What this task involves
The lines to extract run from the start of the records through the line with "Task: Toggle closed captions CC button", both ends included; drop the pictures.

Saved entries
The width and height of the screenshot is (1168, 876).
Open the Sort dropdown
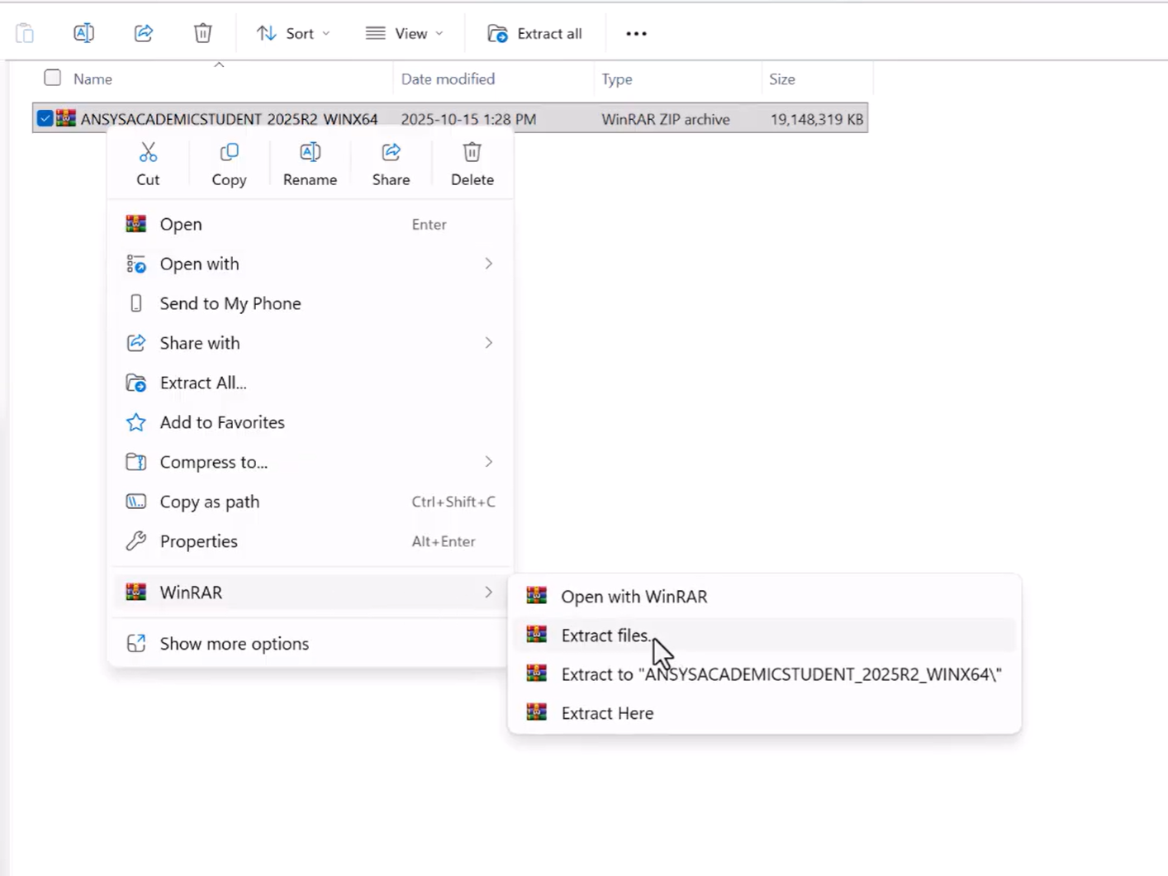coord(293,33)
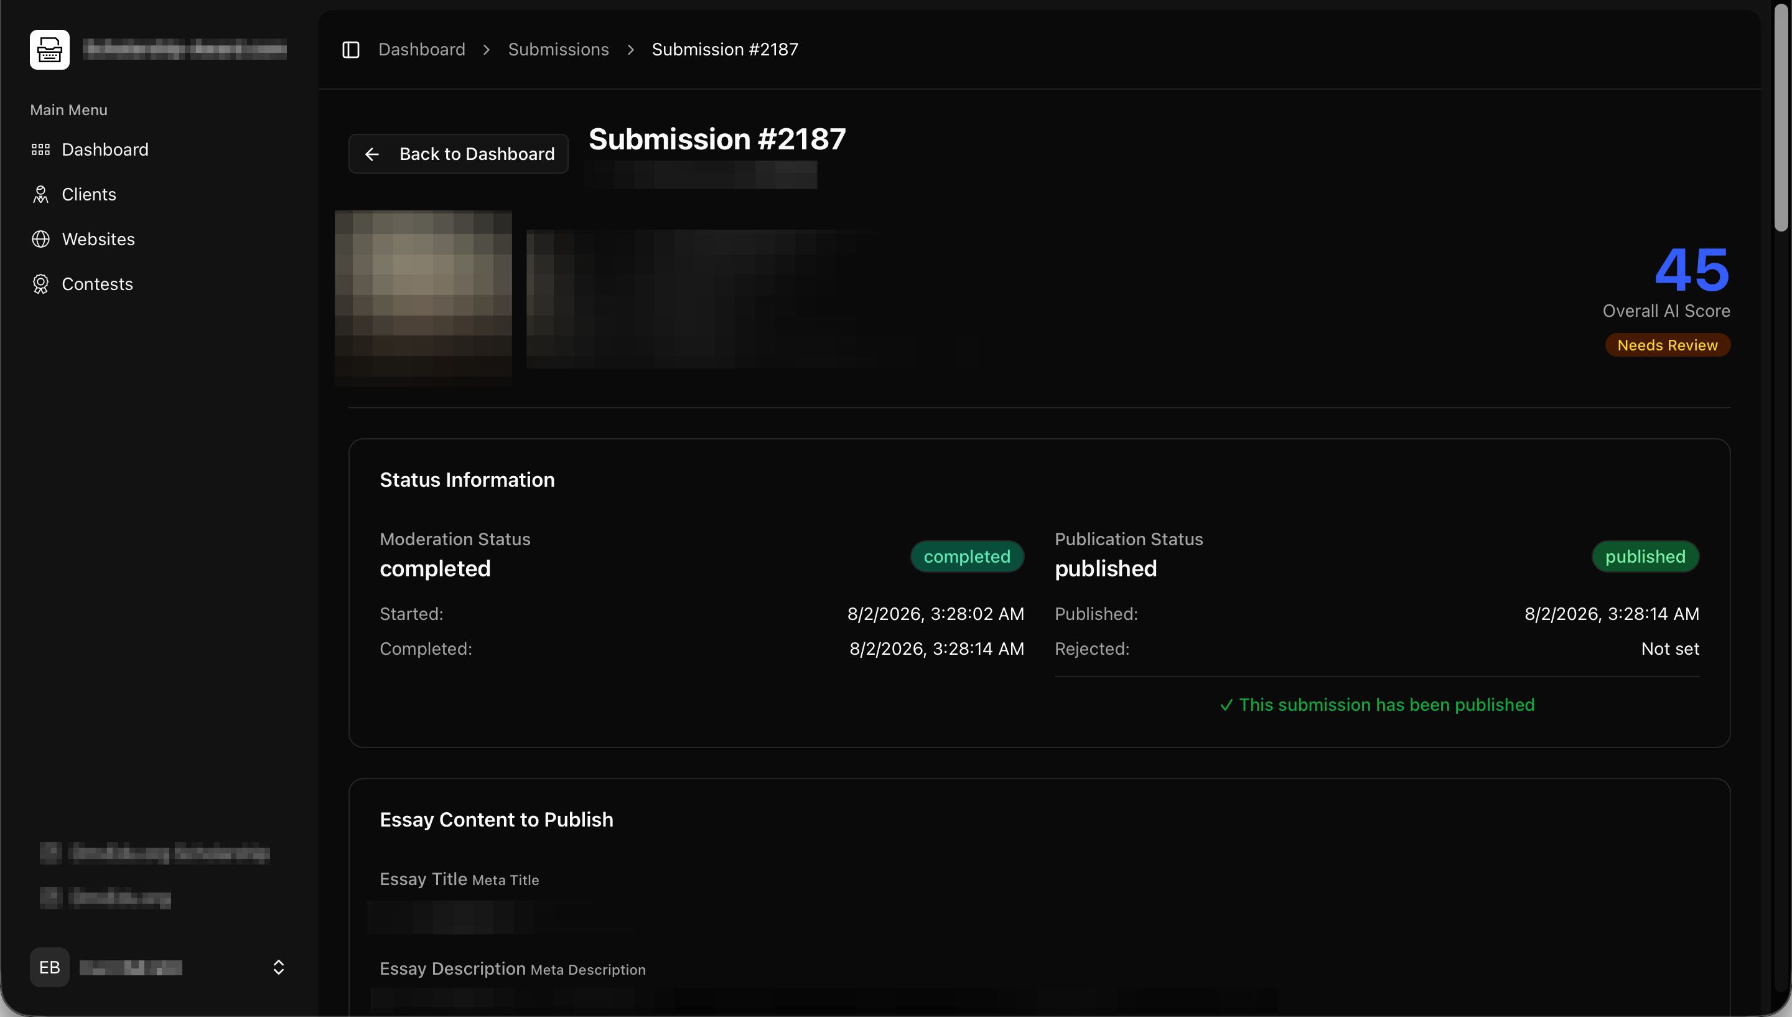Expand the user account switcher chevrons
Image resolution: width=1792 pixels, height=1017 pixels.
279,967
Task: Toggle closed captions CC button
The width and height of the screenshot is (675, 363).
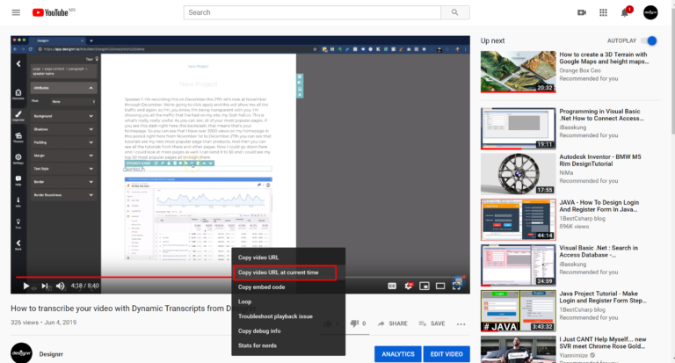Action: [392, 286]
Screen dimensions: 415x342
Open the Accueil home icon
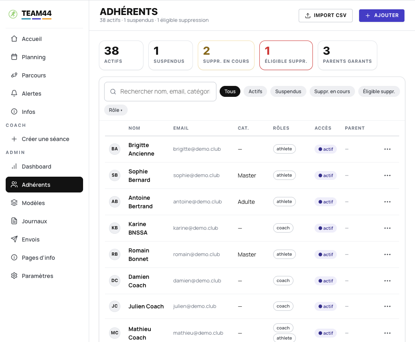(x=14, y=39)
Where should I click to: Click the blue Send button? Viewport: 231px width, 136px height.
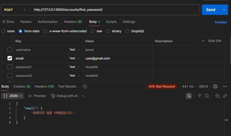tap(211, 10)
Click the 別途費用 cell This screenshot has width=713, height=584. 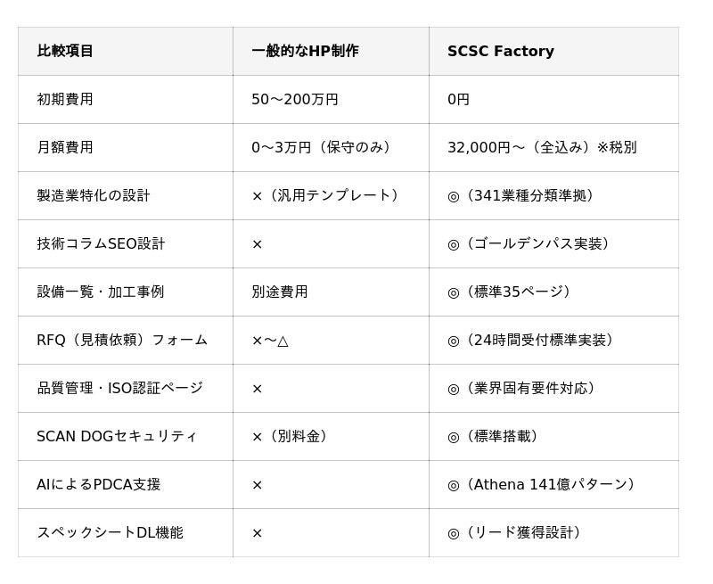[x=280, y=292]
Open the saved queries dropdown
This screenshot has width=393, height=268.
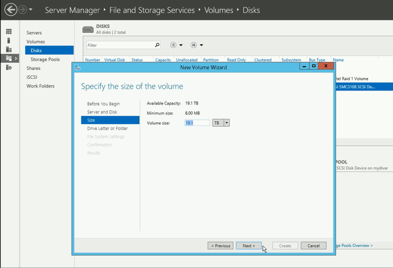click(x=197, y=45)
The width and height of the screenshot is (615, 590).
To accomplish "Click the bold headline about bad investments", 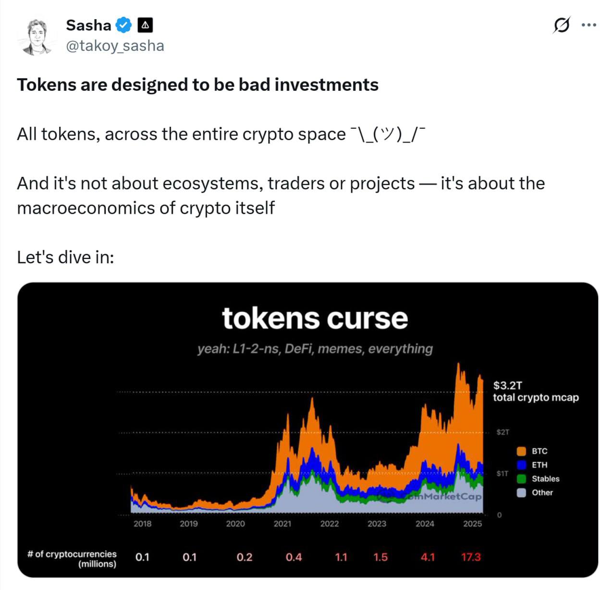I will click(x=198, y=85).
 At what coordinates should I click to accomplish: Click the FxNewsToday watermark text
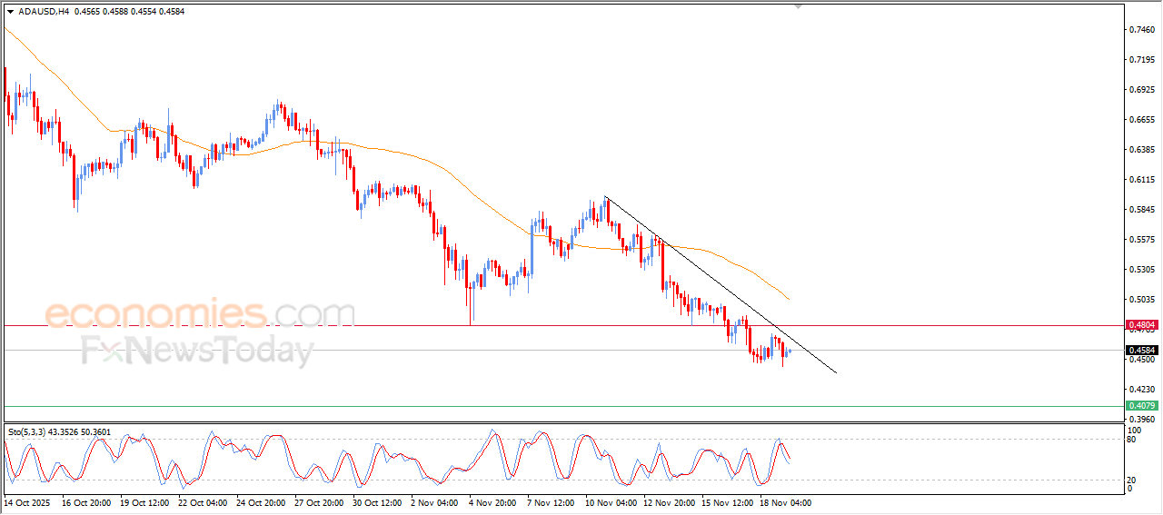197,352
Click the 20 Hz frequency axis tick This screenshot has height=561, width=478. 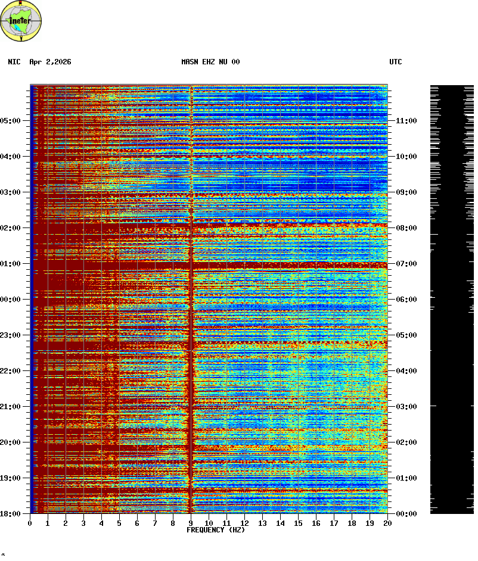tap(387, 523)
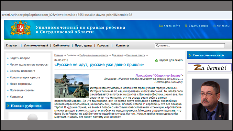This screenshot has width=233, height=131.
Task: Click the magnifier icon in search box
Action: point(158,46)
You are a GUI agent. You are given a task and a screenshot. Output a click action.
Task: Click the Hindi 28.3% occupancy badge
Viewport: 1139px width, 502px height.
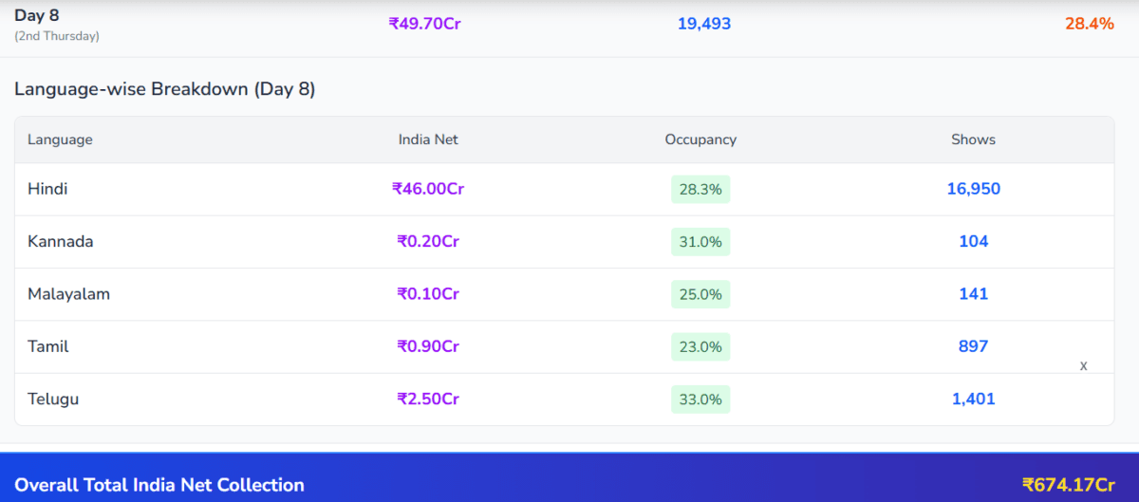(700, 190)
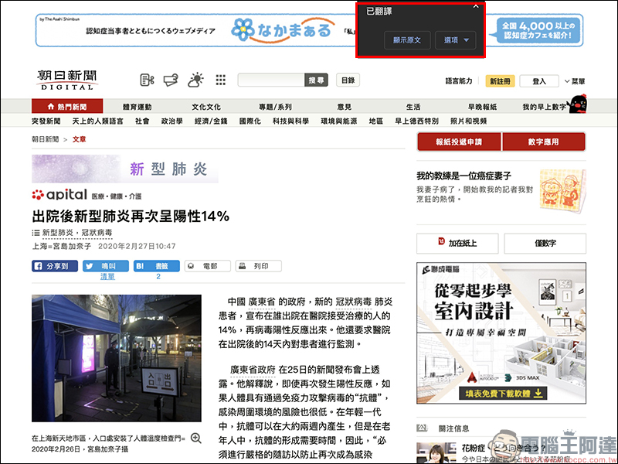Click the header search input field
618x464 pixels.
pyautogui.click(x=271, y=80)
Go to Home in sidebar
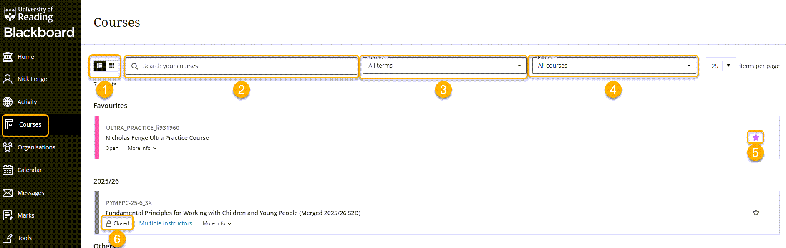 [25, 57]
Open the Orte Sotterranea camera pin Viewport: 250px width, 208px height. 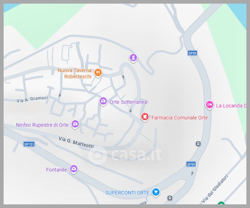tap(103, 101)
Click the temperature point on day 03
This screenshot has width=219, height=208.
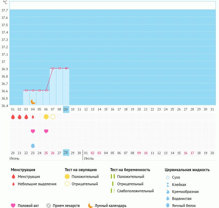[x=26, y=91]
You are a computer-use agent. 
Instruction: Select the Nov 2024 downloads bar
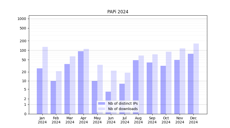tap(182, 81)
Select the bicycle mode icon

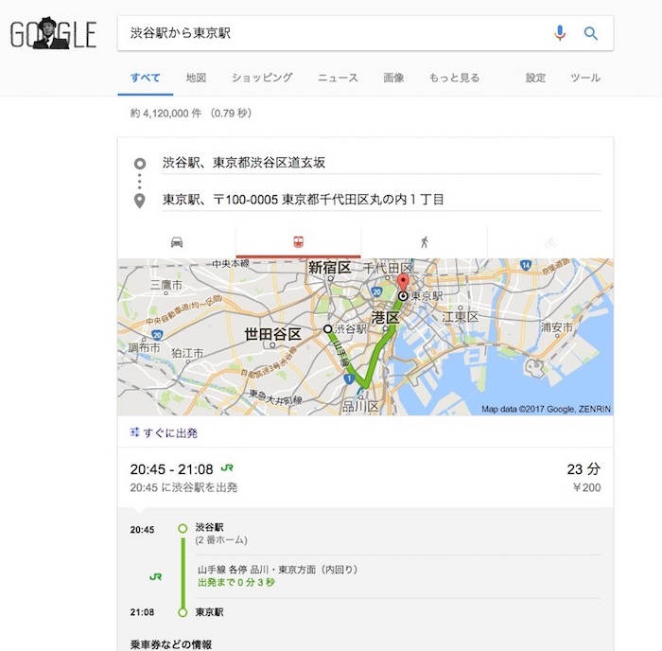coord(550,242)

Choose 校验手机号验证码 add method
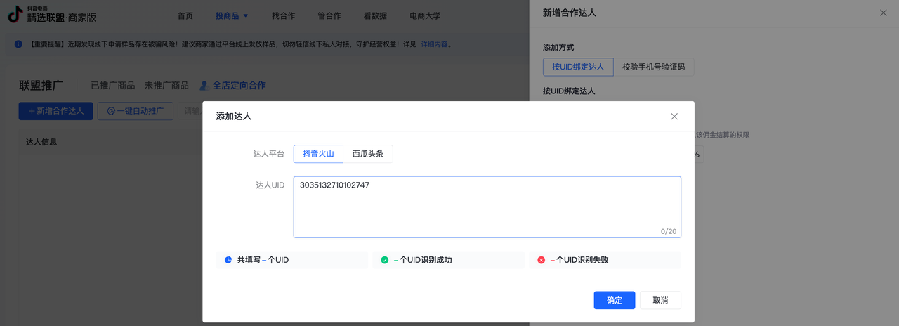pyautogui.click(x=653, y=67)
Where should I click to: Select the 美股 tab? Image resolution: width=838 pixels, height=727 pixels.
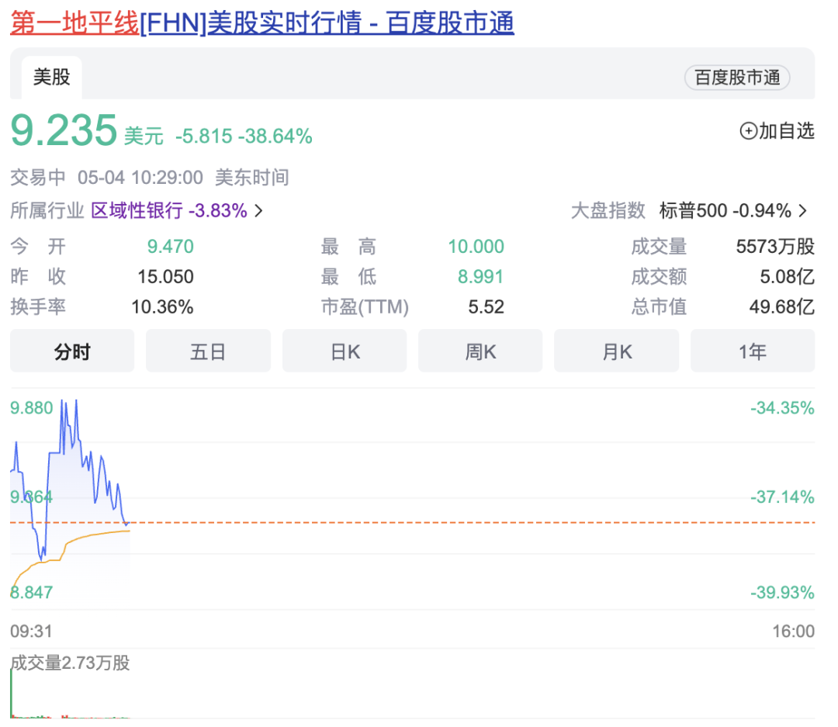pyautogui.click(x=51, y=77)
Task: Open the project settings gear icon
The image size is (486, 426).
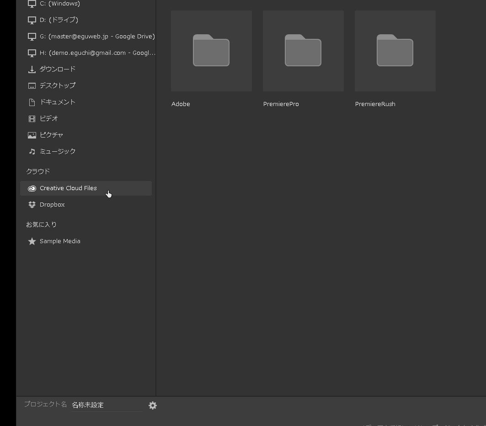Action: click(153, 405)
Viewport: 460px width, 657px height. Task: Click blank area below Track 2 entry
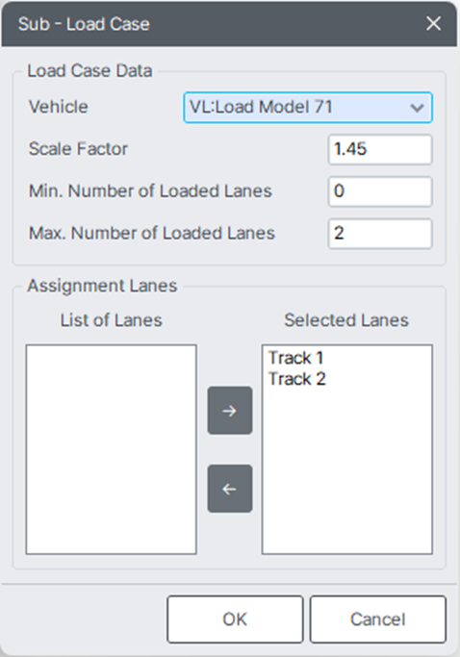[x=347, y=471]
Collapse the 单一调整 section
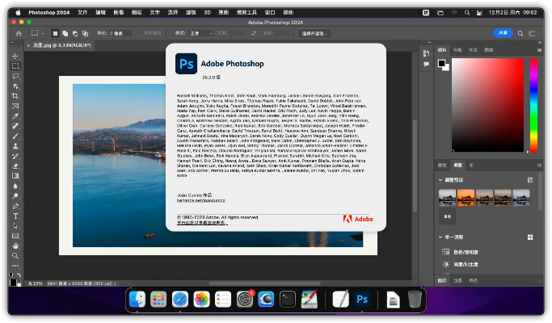 pyautogui.click(x=442, y=236)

Solution to the exercise
The width and height of the screenshot is (1168, 876).
Open the Sort dropdown
coord(293,33)
Expand the user account switcher chevrons
Image resolution: width=1792 pixels, height=1017 pixels.
279,967
Task: Toggle closed captions CC button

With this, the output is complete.